On 1/7/09 1:43 PM, Robert Rohde wrote:
Recently I've written some Python code to
re-express the revision
history into an "edit syntax", using an xml compatible notation for
changes with expressions like:
<replace>,<delete>,<insert>, etc.
Cool!
The current version of my compressor averaged a little
better than 250
revisions per second on ruwiki (about 12 hours total) on a
18-month-old desktop. However, as the CPU utilization was only 50-70%
of a full processing core most of the time, I suspect that my choice
to read and write from an external hard drive may have been the
limiting factor.
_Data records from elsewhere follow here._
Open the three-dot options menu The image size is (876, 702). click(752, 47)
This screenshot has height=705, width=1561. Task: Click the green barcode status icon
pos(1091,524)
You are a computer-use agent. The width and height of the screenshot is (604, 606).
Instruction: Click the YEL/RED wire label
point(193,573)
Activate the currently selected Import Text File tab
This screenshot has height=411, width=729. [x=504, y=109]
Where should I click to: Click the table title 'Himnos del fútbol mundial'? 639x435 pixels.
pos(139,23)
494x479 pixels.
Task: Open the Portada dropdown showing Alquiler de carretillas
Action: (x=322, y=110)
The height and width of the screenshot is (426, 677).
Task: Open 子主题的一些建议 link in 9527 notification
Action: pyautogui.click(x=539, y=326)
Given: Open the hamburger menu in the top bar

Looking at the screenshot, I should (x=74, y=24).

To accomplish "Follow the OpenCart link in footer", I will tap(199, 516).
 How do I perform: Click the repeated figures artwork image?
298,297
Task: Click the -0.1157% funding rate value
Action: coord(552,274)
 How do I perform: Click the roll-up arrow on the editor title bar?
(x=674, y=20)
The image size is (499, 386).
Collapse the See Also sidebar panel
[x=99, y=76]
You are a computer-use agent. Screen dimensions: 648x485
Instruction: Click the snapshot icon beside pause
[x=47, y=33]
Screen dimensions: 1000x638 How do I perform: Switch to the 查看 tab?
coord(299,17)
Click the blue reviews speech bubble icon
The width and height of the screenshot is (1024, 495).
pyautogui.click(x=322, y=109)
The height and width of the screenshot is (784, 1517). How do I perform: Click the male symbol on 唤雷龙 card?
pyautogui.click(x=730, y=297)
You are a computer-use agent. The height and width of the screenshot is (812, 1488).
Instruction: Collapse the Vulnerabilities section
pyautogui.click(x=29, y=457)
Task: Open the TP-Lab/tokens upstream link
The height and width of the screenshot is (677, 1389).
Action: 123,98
On a good machine, 400+ rev/s might be a plausible
number for the current code.
It'd be good to compare this against the general-purpose bzip2 and 7zip
LZMA compression...
However, I wanted to know if this is a project of
interest to
Mediawiki developers or other people. Placed in the dump chain, it
could substantially reduce the size of the human readable dumps (at
the expense that one would need to process through a series of edits if
you wanted see the full-text of any specific revision).
Definitely of interest! If you haven't already, I'd love to see some
documentation on the format on
mediawiki.org, and it'd be great if we
can host the dev code in source control, under extensions or tools for
now, until we can integrate something directly into the export code.
-- brion